(Records from a dataset)
- - - - -
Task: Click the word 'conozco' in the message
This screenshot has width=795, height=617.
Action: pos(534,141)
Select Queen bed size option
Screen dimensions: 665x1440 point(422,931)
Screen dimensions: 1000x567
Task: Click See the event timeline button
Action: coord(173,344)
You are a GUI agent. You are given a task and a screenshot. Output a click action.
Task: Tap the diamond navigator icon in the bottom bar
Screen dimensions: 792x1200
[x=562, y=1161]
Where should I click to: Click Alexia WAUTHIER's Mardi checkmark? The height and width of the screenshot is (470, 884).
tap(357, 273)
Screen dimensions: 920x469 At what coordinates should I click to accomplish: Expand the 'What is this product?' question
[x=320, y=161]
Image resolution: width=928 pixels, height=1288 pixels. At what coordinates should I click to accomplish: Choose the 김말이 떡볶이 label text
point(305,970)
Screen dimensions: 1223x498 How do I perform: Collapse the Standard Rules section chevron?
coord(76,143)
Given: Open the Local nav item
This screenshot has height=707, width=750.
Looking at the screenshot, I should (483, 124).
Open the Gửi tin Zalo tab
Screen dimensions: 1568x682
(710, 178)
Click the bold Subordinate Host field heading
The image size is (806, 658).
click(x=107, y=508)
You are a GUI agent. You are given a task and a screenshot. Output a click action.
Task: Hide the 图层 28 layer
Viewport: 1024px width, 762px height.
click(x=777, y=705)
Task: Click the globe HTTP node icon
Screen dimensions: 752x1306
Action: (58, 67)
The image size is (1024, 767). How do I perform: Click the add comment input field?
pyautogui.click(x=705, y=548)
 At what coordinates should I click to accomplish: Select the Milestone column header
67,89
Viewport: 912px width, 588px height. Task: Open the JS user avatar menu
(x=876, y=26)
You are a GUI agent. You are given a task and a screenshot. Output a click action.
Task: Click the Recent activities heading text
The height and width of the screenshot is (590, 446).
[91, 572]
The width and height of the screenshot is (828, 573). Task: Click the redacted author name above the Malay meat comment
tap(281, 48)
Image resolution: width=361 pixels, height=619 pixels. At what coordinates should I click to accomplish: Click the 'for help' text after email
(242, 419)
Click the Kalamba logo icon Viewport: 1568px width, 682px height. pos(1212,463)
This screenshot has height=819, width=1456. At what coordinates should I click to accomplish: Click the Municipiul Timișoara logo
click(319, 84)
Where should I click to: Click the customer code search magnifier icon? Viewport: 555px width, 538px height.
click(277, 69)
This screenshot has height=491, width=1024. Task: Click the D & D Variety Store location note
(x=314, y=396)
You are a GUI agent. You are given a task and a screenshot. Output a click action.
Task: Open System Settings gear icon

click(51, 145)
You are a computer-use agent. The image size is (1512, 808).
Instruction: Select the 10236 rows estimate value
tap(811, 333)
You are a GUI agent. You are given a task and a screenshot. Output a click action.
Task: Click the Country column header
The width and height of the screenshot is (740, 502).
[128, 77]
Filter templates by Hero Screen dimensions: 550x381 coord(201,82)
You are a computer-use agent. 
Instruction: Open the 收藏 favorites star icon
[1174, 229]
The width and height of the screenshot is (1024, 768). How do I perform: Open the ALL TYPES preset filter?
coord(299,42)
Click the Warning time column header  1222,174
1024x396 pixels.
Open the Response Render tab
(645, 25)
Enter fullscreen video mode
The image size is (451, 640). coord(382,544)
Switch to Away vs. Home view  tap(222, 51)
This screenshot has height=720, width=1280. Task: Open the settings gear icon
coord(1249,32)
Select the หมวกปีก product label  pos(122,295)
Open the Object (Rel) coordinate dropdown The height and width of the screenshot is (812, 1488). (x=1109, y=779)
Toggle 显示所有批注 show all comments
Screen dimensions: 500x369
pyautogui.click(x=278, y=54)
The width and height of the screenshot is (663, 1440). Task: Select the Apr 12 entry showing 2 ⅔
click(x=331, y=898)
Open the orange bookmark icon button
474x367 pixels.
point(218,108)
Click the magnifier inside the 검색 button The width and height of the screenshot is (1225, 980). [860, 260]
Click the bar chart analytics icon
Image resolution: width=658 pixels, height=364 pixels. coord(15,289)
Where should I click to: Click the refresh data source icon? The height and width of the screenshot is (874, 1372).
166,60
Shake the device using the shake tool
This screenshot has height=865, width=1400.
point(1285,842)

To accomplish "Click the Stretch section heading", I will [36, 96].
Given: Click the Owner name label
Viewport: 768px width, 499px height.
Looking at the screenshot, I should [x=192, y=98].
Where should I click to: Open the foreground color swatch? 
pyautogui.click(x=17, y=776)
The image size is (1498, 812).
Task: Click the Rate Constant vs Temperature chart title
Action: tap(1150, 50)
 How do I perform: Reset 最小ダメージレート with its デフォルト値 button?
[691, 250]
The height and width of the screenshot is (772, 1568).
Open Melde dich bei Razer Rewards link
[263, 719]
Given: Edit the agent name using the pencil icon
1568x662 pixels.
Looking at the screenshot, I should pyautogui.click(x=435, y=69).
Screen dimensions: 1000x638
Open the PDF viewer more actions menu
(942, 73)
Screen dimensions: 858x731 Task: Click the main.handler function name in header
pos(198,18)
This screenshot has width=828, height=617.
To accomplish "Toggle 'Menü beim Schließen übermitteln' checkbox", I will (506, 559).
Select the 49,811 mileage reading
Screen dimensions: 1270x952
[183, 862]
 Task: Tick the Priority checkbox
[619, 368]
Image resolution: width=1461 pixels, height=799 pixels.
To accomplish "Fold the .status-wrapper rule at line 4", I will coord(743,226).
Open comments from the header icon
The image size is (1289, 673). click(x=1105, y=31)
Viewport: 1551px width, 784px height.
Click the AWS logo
- - - - -
== EXERCISE BRIEF ==
Copy every one of the rows above without any changes.

== PROBLEM SOLUTION ==
Task: Click the word 'conozco' in the message
This screenshot has width=795, height=617.
Action: pos(534,141)
Select Queen bed size option
Screen dimensions: 665x1440 point(422,931)
Screen dimensions: 1000x567
Task: Click See the event timeline button
Action: coord(173,344)
You are a GUI agent. You are given a task and a screenshot. Output a click action.
Task: Tap the diamond navigator icon in the bottom bar
Screen dimensions: 792x1200
[x=562, y=1161]
Where should I click to: Click Alexia WAUTHIER's Mardi checkmark? The height and width of the screenshot is (470, 884).
tap(357, 273)
Screen dimensions: 920x469 At what coordinates should I click to accomplish: Expand the 'What is this product?' question
[x=320, y=161]
Image resolution: width=928 pixels, height=1288 pixels. At what coordinates should I click to accomplish: Choose the 김말이 떡볶이 label text
point(305,970)
Screen dimensions: 1223x498 How do I perform: Collapse the Standard Rules section chevron?
coord(76,143)
Given: Open the Local nav item
This screenshot has height=707, width=750.
Looking at the screenshot, I should (483, 124).
Open the Gửi tin Zalo tab
Screen dimensions: 1568x682
(710, 178)
Click the bold Subordinate Host field heading
The image size is (806, 658).
click(x=107, y=508)
You are a GUI agent. You are given a task and a screenshot. Output a click action.
Task: Hide the 图层 28 layer
Viewport: 1024px width, 762px height.
click(x=777, y=705)
Task: Click the globe HTTP node icon
Screen dimensions: 752x1306
Action: (58, 67)
The image size is (1024, 767). How do I perform: Click the add comment input field?
pyautogui.click(x=705, y=548)
 At what coordinates should I click to accomplish: Select the Milestone column header
67,89
Viewport: 912px width, 588px height. Task: Open the JS user avatar menu
(x=876, y=26)
You are a GUI agent. You are given a task and a screenshot. Output a click action.
Task: Click the Recent activities heading text
The height and width of the screenshot is (590, 446).
[91, 572]
The width and height of the screenshot is (828, 573). Task: Click the redacted author name above the Malay meat comment
tap(281, 48)
Image resolution: width=361 pixels, height=619 pixels. At what coordinates should I click to accomplish: Click the 'for help' text after email
(242, 419)
Click the Kalamba logo icon Viewport: 1568px width, 682px height. pos(1212,463)
This screenshot has height=819, width=1456. At what coordinates should I click to accomplish: Click the Municipiul Timișoara logo
click(319, 84)
Where should I click to: Click the customer code search magnifier icon? Viewport: 555px width, 538px height.
click(277, 69)
This screenshot has height=491, width=1024. Task: Click the D & D Variety Store location note
(x=314, y=396)
You are a GUI agent. You are given a task and a screenshot. Output a click action.
Task: Open System Settings gear icon

click(51, 145)
You are a computer-use agent. The image size is (1512, 808).
Instruction: Select the 10236 rows estimate value
tap(811, 333)
You are a GUI agent. You are given a task and a screenshot. Output a click action.
Task: Click the Country column header
The width and height of the screenshot is (740, 502).
[128, 77]
Filter templates by Hero Screen dimensions: 550x381 coord(201,82)
You are a computer-use agent. 
Instruction: Open the 收藏 favorites star icon
[1174, 229]
The width and height of the screenshot is (1024, 768). How do I perform: Open the ALL TYPES preset filter?
coord(299,42)
Click the Warning time column header  1222,174
1024x396 pixels.
Open the Response Render tab
(645, 25)
Enter fullscreen video mode
The image size is (451, 640). coord(382,544)
Switch to Away vs. Home view  tap(222, 51)
This screenshot has height=720, width=1280. Task: Open the settings gear icon
coord(1249,32)
Select the หมวกปีก product label  pos(122,295)
Open the Object (Rel) coordinate dropdown The height and width of the screenshot is (812, 1488). (x=1109, y=779)
Toggle 显示所有批注 show all comments
Screen dimensions: 500x369
pyautogui.click(x=278, y=54)
The width and height of the screenshot is (663, 1440). Task: Select the Apr 12 entry showing 2 ⅔
click(x=331, y=898)
Open the orange bookmark icon button
474x367 pixels.
point(218,108)
Click the magnifier inside the 검색 button The width and height of the screenshot is (1225, 980). [860, 260]
Click the bar chart analytics icon
Image resolution: width=658 pixels, height=364 pixels. coord(15,289)
Where should I click to: Click the refresh data source icon? The height and width of the screenshot is (874, 1372).
166,60
Shake the device using the shake tool
This screenshot has height=865, width=1400.
point(1285,842)

To accomplish "Click the Stretch section heading", I will [36, 96].
Given: Click the Owner name label
Viewport: 768px width, 499px height.
Looking at the screenshot, I should [x=192, y=98].
Where should I click to: Open the foreground color swatch? 
pyautogui.click(x=17, y=776)
The image size is (1498, 812).
Task: Click the Rate Constant vs Temperature chart title
Action: tap(1150, 50)
 How do I perform: Reset 最小ダメージレート with its デフォルト値 button?
[691, 250]
The height and width of the screenshot is (772, 1568).
Open Melde dich bei Razer Rewards link
[263, 719]
Given: Edit the agent name using the pencil icon
1568x662 pixels.
Looking at the screenshot, I should pyautogui.click(x=435, y=69).
Screen dimensions: 1000x638
Open the PDF viewer more actions menu
(942, 73)
Screen dimensions: 858x731 Task: Click the main.handler function name in header
pos(198,18)
This screenshot has width=828, height=617.
To accomplish "Toggle 'Menü beim Schließen übermitteln' checkbox", I will (506, 559).
Select the 49,811 mileage reading
Screen dimensions: 1270x952
[183, 862]
 Task: Tick the Priority checkbox
[619, 368]
Image resolution: width=1461 pixels, height=799 pixels.
To accomplish "Fold the .status-wrapper rule at line 4", I will coord(743,226).
Open comments from the header icon
The image size is (1289, 673). click(x=1105, y=31)
Viewport: 1551px width, 784px height.
Click the AWS logo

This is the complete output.